RECORDED INFORMATION START

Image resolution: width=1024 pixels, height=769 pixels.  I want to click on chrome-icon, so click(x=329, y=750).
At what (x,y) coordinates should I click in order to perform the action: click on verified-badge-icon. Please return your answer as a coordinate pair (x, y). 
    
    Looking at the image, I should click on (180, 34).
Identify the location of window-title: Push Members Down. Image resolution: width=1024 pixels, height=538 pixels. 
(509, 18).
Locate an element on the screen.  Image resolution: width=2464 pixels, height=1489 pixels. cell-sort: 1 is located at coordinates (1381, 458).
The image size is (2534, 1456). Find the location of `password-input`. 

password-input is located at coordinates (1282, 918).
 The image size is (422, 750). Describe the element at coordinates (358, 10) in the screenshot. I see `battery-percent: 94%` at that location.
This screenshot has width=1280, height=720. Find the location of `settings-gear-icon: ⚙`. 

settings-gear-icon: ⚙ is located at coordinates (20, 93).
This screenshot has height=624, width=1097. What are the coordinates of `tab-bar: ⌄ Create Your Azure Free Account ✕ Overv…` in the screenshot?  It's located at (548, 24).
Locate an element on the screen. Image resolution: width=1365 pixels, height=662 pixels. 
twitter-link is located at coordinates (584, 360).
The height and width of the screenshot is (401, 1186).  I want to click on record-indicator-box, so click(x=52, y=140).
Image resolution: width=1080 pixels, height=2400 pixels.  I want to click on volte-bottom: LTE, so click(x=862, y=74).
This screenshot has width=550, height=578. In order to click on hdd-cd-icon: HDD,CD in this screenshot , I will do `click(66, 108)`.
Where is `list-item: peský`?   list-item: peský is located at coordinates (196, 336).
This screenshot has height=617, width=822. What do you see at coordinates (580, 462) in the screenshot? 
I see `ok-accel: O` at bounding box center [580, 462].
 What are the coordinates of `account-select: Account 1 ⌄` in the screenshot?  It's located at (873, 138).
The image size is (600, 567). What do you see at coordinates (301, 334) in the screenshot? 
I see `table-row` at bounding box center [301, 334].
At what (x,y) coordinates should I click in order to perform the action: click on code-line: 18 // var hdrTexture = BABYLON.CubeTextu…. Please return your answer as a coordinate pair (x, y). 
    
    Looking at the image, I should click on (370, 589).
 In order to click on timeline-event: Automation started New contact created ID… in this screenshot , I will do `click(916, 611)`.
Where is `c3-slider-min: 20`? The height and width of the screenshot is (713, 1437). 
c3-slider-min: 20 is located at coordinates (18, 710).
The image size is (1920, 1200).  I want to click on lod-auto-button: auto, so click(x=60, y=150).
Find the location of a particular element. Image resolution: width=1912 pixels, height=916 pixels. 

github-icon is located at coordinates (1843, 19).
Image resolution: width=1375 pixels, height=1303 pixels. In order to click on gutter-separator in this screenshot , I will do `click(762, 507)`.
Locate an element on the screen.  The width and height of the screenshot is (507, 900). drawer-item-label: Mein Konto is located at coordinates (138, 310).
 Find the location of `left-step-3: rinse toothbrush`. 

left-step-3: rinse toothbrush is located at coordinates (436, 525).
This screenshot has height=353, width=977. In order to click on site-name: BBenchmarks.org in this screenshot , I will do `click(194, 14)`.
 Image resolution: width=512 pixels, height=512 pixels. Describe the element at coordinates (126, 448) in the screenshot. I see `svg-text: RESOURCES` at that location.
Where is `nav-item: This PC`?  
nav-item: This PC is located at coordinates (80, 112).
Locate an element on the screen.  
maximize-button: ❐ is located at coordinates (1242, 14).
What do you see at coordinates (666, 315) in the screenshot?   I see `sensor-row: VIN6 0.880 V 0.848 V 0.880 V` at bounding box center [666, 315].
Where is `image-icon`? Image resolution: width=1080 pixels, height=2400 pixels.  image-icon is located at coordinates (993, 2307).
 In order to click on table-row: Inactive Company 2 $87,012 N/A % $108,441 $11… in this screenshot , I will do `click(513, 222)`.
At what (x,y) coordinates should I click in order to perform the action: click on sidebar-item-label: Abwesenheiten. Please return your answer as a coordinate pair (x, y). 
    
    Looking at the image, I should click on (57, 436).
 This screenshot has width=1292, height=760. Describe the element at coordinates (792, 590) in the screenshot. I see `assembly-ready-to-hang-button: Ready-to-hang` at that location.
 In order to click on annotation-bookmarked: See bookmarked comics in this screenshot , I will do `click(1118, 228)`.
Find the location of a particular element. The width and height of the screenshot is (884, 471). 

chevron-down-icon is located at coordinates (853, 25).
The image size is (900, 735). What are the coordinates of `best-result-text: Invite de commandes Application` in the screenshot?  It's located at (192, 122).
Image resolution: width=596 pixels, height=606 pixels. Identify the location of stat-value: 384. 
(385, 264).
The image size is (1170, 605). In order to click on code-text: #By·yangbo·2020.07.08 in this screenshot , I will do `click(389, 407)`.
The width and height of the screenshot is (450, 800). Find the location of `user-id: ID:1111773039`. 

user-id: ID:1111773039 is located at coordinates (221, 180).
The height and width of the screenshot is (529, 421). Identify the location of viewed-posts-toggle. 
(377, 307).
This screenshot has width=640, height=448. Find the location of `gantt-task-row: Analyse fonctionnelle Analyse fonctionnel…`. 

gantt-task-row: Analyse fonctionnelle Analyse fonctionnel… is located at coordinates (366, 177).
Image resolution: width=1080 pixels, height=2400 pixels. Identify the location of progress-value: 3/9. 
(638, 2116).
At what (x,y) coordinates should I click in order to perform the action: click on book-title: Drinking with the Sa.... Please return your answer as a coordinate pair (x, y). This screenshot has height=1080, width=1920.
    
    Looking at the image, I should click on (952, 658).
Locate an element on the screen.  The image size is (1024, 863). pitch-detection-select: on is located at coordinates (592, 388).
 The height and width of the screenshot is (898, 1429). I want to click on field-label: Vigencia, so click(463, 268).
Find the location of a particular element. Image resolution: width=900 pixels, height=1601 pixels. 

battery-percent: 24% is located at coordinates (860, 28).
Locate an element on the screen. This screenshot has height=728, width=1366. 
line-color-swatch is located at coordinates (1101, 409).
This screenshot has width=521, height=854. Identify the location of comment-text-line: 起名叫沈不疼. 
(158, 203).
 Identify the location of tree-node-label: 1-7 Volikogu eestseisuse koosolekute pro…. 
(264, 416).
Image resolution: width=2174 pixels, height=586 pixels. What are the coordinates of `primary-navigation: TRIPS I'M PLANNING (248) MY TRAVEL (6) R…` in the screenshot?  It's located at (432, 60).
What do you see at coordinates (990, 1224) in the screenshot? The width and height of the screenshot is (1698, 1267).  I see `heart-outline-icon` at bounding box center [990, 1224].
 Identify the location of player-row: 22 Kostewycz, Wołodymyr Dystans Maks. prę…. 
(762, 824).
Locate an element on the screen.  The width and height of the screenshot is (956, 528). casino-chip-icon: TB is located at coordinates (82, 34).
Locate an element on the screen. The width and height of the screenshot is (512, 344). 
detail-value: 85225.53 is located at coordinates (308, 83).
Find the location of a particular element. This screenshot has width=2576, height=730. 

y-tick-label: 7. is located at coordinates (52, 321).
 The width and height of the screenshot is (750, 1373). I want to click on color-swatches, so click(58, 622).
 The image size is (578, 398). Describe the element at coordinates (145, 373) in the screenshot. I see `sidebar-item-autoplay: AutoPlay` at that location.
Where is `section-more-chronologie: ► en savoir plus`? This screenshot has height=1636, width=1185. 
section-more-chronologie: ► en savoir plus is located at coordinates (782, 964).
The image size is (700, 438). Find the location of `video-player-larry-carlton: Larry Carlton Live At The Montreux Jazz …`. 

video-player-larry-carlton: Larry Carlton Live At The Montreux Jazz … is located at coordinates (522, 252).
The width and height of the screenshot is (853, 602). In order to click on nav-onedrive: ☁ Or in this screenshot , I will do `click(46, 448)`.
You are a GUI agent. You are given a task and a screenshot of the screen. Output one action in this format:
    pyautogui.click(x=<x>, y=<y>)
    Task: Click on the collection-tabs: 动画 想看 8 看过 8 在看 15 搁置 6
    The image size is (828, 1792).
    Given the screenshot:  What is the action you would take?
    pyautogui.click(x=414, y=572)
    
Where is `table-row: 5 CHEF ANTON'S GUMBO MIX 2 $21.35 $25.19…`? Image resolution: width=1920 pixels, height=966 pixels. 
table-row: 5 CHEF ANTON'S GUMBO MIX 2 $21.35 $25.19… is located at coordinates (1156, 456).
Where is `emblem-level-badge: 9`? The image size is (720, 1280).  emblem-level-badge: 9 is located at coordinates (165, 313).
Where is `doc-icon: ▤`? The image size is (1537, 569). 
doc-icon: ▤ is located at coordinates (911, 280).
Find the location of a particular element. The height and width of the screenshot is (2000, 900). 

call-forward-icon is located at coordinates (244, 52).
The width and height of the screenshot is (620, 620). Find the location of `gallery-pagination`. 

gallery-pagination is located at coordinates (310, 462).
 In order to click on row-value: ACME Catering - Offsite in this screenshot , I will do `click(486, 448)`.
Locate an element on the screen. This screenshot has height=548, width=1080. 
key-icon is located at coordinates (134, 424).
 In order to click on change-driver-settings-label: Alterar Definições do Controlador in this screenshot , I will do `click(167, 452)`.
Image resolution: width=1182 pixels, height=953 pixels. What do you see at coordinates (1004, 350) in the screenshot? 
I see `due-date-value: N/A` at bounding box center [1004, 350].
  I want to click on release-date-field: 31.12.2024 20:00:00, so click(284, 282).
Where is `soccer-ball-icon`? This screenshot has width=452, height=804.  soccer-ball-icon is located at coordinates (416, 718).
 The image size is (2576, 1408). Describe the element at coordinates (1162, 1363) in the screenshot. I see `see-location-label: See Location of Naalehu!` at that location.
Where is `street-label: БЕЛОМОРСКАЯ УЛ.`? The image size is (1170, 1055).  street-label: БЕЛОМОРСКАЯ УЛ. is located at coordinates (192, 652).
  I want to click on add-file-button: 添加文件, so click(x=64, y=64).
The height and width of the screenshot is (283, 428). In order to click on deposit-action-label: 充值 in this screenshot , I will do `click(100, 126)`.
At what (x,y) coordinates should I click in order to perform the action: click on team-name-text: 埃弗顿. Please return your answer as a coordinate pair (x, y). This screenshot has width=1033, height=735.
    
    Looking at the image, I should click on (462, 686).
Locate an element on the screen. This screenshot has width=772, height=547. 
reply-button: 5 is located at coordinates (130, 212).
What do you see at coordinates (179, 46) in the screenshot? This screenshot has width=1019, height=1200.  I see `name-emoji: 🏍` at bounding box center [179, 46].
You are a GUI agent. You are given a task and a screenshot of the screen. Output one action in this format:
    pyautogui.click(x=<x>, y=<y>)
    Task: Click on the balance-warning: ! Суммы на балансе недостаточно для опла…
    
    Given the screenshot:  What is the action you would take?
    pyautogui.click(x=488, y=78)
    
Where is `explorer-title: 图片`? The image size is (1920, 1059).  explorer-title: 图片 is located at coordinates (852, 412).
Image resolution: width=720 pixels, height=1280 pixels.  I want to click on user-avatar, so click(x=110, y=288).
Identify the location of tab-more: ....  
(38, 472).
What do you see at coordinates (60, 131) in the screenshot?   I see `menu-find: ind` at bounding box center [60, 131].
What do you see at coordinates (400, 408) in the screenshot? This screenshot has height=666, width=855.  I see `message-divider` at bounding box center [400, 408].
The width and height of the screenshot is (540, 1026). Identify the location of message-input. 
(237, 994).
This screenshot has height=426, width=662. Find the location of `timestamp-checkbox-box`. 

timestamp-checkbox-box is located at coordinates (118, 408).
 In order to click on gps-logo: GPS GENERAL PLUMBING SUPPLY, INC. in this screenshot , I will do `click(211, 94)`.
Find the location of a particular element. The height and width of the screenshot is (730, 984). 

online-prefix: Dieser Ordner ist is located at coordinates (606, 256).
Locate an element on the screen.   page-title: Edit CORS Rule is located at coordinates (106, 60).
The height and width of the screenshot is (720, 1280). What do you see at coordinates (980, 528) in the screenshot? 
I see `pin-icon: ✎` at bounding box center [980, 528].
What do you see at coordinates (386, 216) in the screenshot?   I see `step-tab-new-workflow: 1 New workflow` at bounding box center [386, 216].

RECORDED INFORMATION END

__WORK TASK__
Reproduce verbatim the stretch of the data above from the line containing "Locate an element on the screen. The" through the line containing "section-more-chronologie: ► en savoir plus is", both included, and nothing more.

__EXPECTED ANSWER__
Locate an element on the screen. The width and height of the screenshot is (512, 344). 
detail-value: 85225.53 is located at coordinates (308, 83).
Find the location of a particular element. This screenshot has width=2576, height=730. 

y-tick-label: 7. is located at coordinates (52, 321).
 The width and height of the screenshot is (750, 1373). I want to click on color-swatches, so click(58, 622).
 The image size is (578, 398). Describe the element at coordinates (145, 373) in the screenshot. I see `sidebar-item-autoplay: AutoPlay` at that location.
Where is `section-more-chronologie: ► en savoir plus`? This screenshot has height=1636, width=1185. 
section-more-chronologie: ► en savoir plus is located at coordinates (782, 964).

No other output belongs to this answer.